O desaparecimento de um alto oficial do governo da Coreia do Norte chamou atenção internacional após seu nome deixar de aparecer em registros oficiais sem qualquer explicação pública. O caso ocorreu em um período em que o país já era conhecido pelo rígido controle político e pela ausência de transparência em relação a decisões internas do regime.
Informações divulgadas por agências de inteligência da Coreia do Sul indicaram que o ministro da Defesa teria sido alvo de uma punição extrema após um episódio ocorrido durante uma cerimônia militar.
Segundo essas análises, ele teria sido visto cochilando durante um evento presidido pelo líder do país, o que foi interpretado como um ato de desrespeito dentro da hierarquia militar e política local.
Após esse episódio, o nome do oficial desapareceu gradualmente de documentos oficiais, transmissões e materiais de divulgação estatal.
Em produções da televisão norte-coreana, imagens antigas que incluíam sua participação foram editadas, e sua presença deixou de ser mencionada em comunicações posteriores do governo.
A imprensa estatal não divulgou qualquer informação sobre o ocorrido, mantendo silêncio absoluto sobre o paradeiro do ex-ministro ou sobre as circunstâncias que levaram ao seu afastamento.

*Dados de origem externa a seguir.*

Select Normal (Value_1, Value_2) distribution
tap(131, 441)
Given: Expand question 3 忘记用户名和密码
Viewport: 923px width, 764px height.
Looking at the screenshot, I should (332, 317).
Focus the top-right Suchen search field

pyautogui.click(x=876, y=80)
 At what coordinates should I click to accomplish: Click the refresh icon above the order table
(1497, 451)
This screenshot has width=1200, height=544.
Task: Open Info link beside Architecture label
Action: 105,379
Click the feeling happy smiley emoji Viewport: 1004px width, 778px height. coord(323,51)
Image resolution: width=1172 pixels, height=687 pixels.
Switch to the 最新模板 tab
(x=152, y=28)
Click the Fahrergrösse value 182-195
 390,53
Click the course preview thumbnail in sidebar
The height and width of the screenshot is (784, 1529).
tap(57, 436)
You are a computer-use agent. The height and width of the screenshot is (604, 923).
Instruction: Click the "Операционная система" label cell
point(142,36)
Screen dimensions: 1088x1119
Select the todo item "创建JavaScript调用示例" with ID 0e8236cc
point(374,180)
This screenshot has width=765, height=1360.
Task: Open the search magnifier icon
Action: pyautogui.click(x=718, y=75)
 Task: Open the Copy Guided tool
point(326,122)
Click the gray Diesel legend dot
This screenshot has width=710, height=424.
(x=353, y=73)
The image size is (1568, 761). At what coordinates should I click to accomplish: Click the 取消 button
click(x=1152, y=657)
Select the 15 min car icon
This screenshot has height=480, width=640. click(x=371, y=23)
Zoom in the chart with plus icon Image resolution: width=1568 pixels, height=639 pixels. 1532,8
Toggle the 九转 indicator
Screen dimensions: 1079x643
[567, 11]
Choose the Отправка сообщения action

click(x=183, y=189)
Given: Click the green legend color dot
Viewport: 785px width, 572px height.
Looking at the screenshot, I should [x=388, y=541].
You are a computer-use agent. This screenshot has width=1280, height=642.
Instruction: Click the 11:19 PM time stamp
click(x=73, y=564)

Esse padrão de ausência de explicações formais é frequentemente observado em casos envolvendo figuras de alto escalão no país.
O episódio passou a ser citado em análises internacionais como exemplo do nível de controle exercido sobre autoridades e instituições estatais na Coreia do Norte.
Relatos apontam que comportamentos considerados inadequados, mesmo em situações cotidianas como eventos públicos prolongados, podem ser interpretados como falhas graves de lealdade dentro da estrutura de poder.
Até hoje, não há confirmação oficial independente sobre o destino do ex-ministro, e o caso permanece envolto em incertezas, com base principalmente em relatórios externos e observações de imagens e registros editados ao longo do tempo.